QuestBench: Can LLMs ask the right question to acquire information in reasoning tasks?
Abstract
Large language models (LLMs) have shown impressive performance on reasoning benchmarks like math and logic. While many works have largely assumed well-defined tasks, real-world queries are often underspecified and only solvable by acquiring missing information. We formalize this information-gathering problem as a constraint satisfaction problem (CSP) with missing variable assignments. Using a special case where only one necessary variable assignment is missing, we can evaluate an LLM's ability to identify the minimal necessary question to ask.

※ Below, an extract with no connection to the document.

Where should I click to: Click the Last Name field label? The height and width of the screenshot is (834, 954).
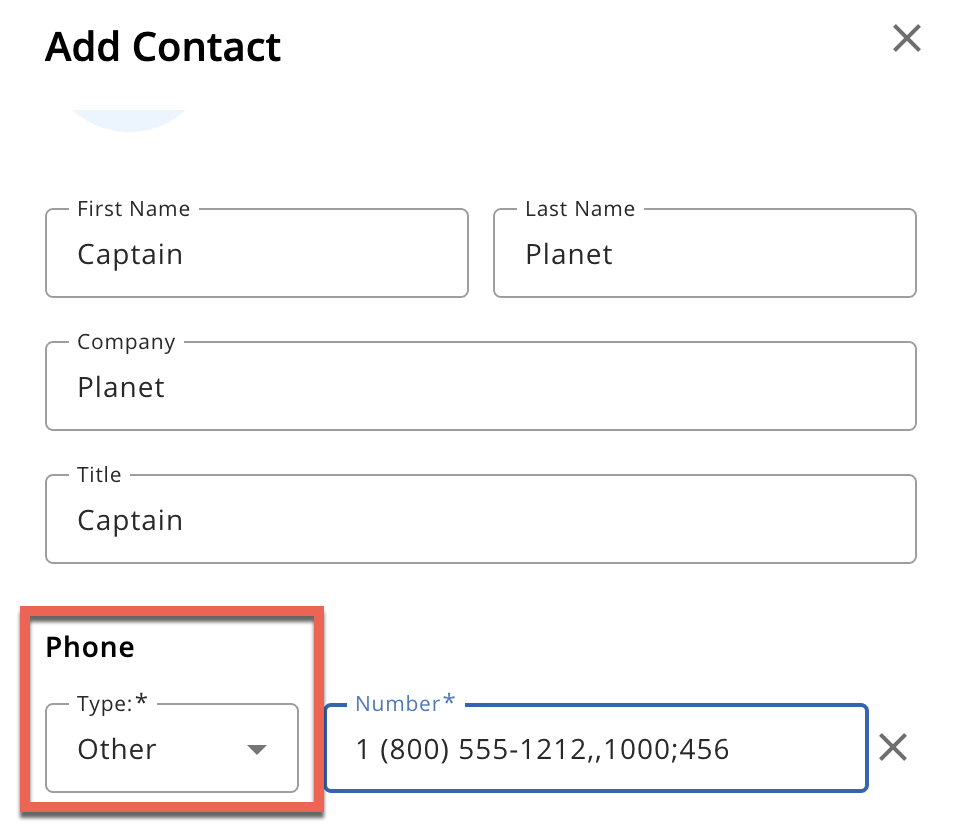pos(580,209)
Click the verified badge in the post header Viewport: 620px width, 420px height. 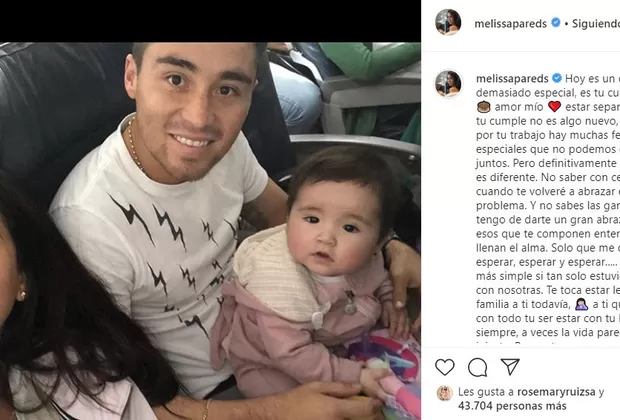point(556,23)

We present QuestBench, a set of underspecified reasoning tasks solvable by asking at most one question, which includes: (1) Logic-Q: logical reasoning tasks with one missing proposition, (2) Planning-Q: PDDL planning problems with partially-observed initial states, (3) GSM-Q: human-annotated grade school math problems with one unknown variable, and (4) GSME-Q: equation-based version of GSM-Q. The LLM must select the correct clarification question from multiple options. While current models excel at GSM-Q and GSME-Q, they achieve only 40-50% accuracy on Logic-Q and Planning-Q. Analysis shows that the ability to solve well-specified reasoning problems is not sufficient for success on our benchmark: models struggle to identify the right question even when they can solve the fully specified version. This highlights the need for specifically optimizing models' information acquisition capabilities.